SSL Certificate has failed to renew on Central

Am pretty new here but am running V1.5 of ODK central but the ssl certificate has failed to renew. Kindly advise on how to resolve.

Does your server have a domain name, or are you trying to work on IP address only?

Letsencrypt does not work on IP address only. You got to have a domain name.

Yes, it has a domain name.

Have you opened ports 80 and 443?

Ports 80 and 443 are all open. Domain was working fine until it expired and the system failed to auto-renew it. When I tried the steps here Renew ssl certificate, I discovered I already have the latest version of ODK and hence stuck on what to do next.

In a desperate effort to try and find answers, I checked the error logs and found this: "This PM2 is not up to date. Upgrade to version 5.2.2" Do you think this could be the problem. If yes, how do I resolve?

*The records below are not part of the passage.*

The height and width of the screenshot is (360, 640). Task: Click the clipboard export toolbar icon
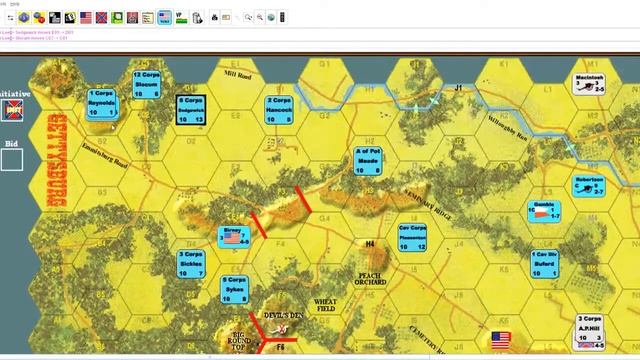click(197, 18)
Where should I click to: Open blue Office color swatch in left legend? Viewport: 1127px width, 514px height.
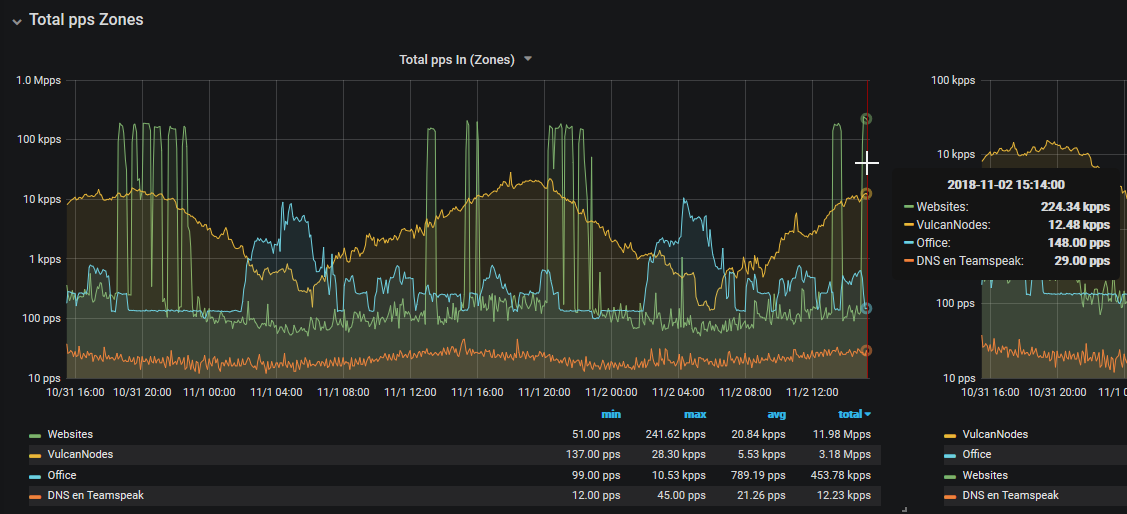point(35,476)
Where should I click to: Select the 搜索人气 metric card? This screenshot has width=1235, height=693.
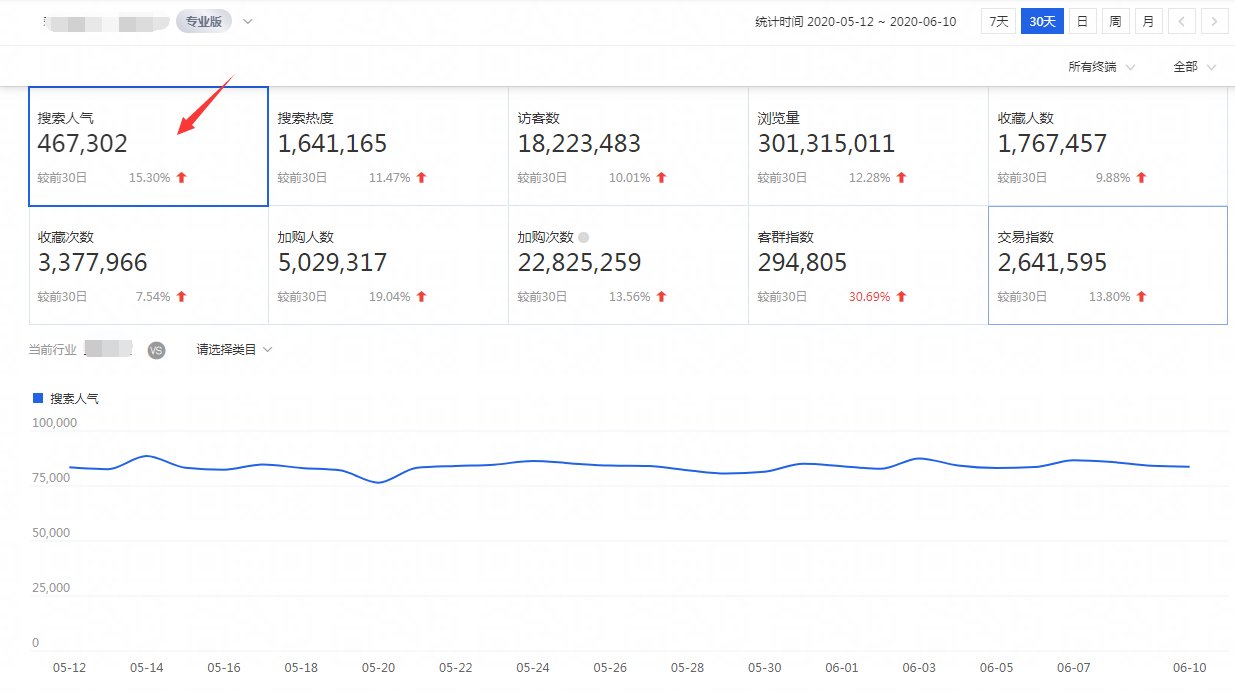pos(148,146)
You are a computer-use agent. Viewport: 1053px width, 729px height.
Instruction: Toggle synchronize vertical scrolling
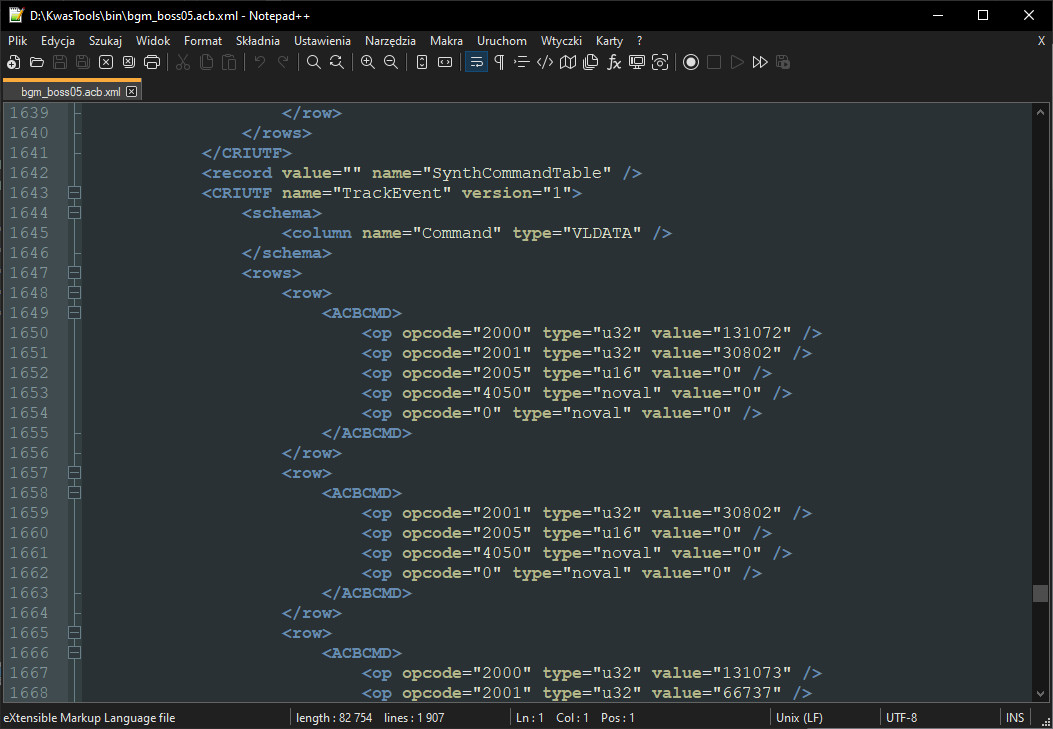(421, 61)
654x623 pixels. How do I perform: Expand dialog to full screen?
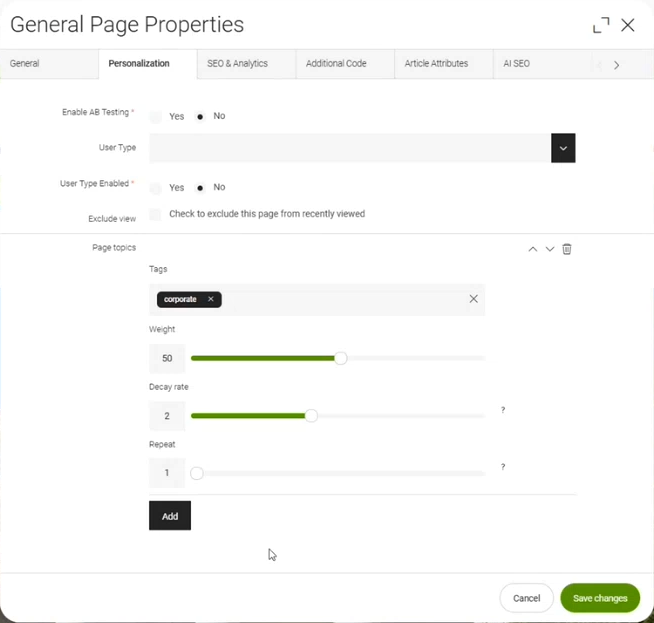coord(601,25)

Run docker logs central_nginx_1 | less and see what it says. It should like something like this:

writing a new nginx configuration file..
starting nginx with certbot..
Starting the Nginx service
Starting the autorenewal service
Starting certificate renewal process
Requesting an RSA certificate for 'yourserver.example.com'
Certificate not yet due for renewal

- - - - - - - - - - - - - - - - - - - - - - - - - - - - - - - - - - - - - - - -
Certificate not yet due for renewal; no action taken.
- - - - - - - - - - - - - - - - - - - - - - - - - - - - - - - - - - - - - - - -
Saving debug log to /var/log/letsencrypt/letsencrypt.log

What do you see?

I increased memory of the server and for some reason the certificate issue got resolved. Not sure what magic happened though...I will look through the logs and dig out for information that could be helpful to another person next time. Thanks all.

1 Like

Glad it's working! It's unlikely that it's memory. Maybe LetsEncrypt was down? Or maybe some network glitch?